*** Opening DATASET ***

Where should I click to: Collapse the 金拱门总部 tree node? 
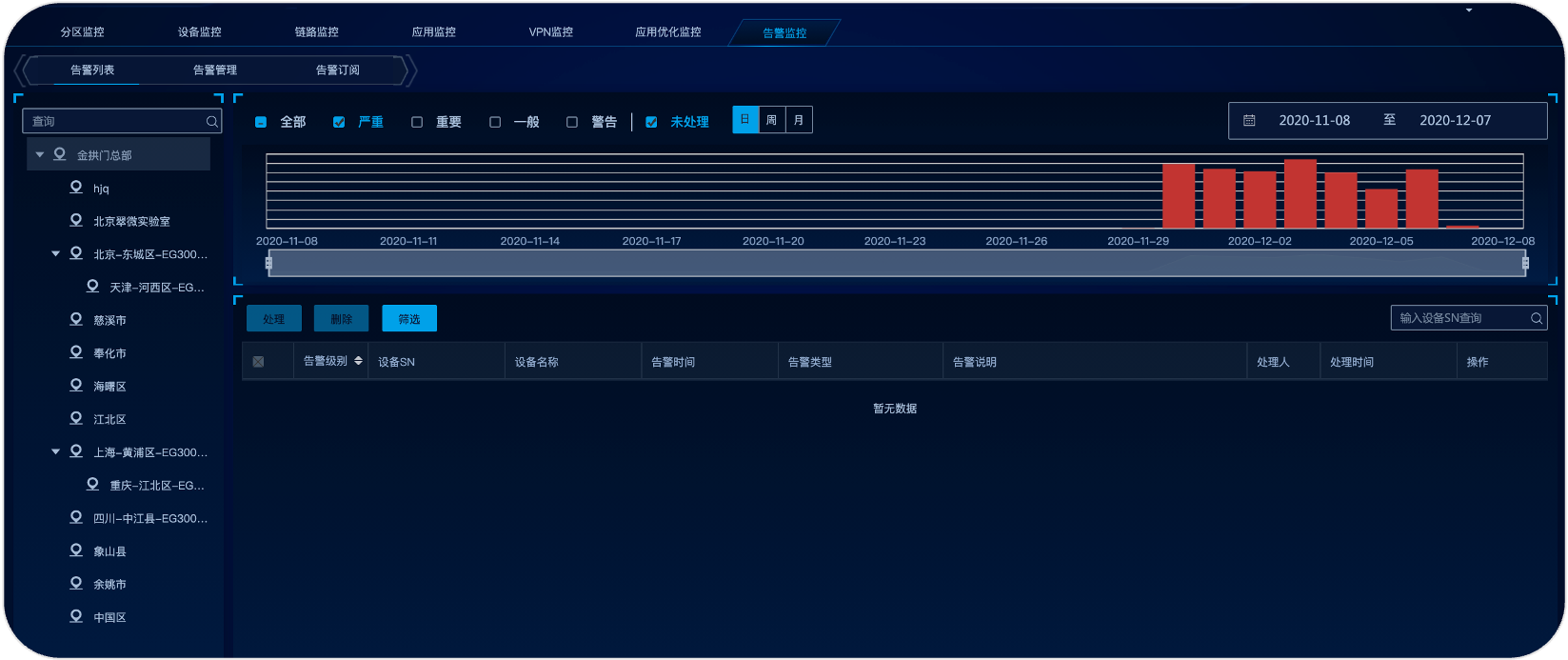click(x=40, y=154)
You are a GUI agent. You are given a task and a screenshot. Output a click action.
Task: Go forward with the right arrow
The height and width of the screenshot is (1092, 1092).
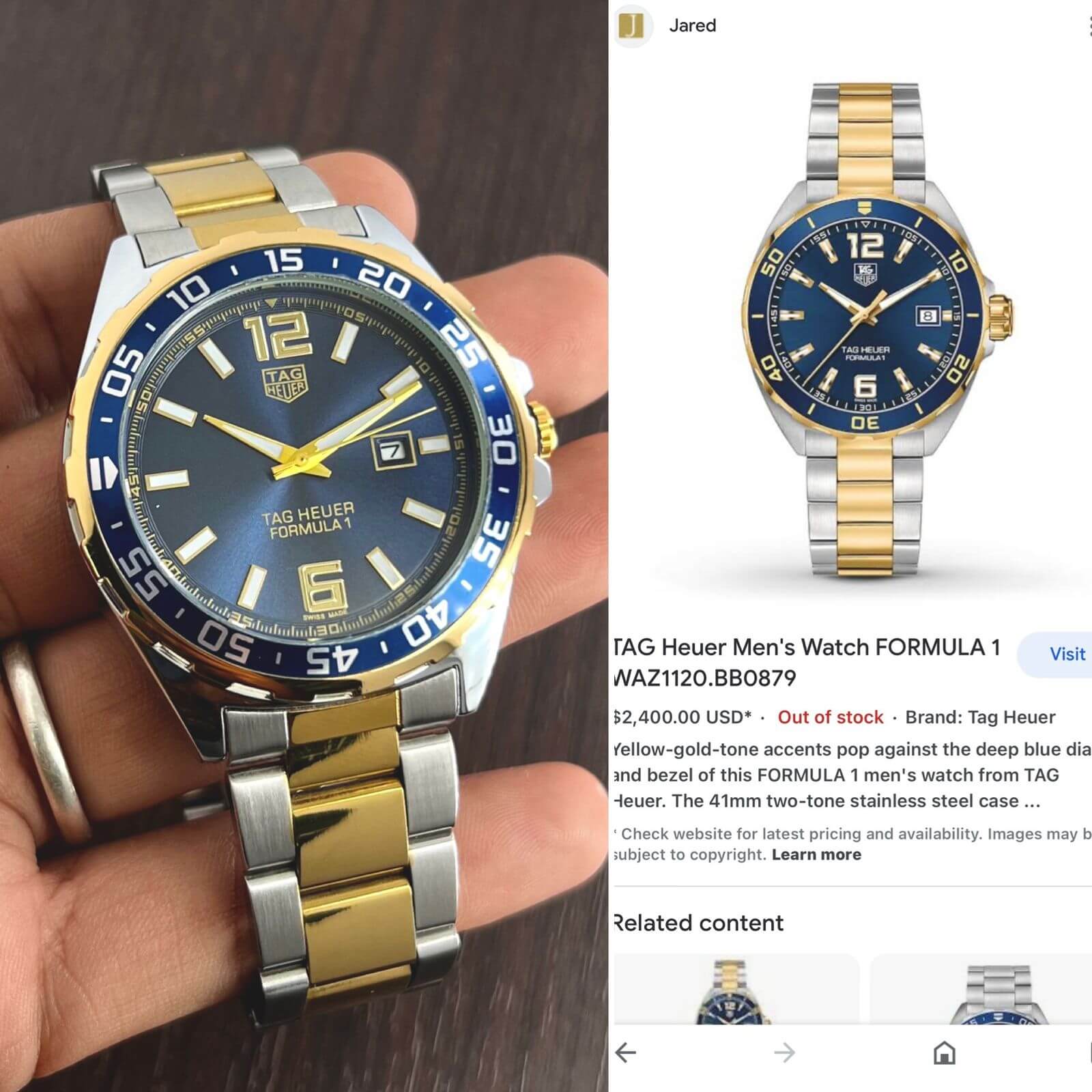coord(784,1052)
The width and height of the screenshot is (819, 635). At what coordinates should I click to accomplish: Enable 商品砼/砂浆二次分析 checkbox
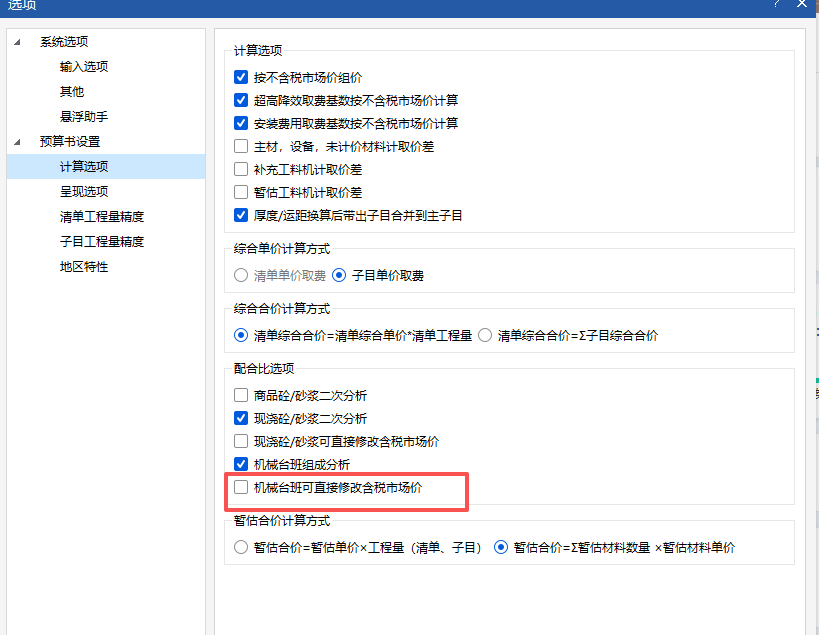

*** Closing DATASET ***

**GOAL OF THE EXERCISE**
Retype precisely, and only, the lines from the one holding "Task: Go forward with the right arrow" through the final line of the data above, with the pictures omitted.

**ANSWER BOX**
Task: Go forward with the right arrow
The height and width of the screenshot is (1092, 1092).
coord(784,1052)
The width and height of the screenshot is (819, 635). At what coordinates should I click to accomplish: Enable 商品砼/砂浆二次分析 checkbox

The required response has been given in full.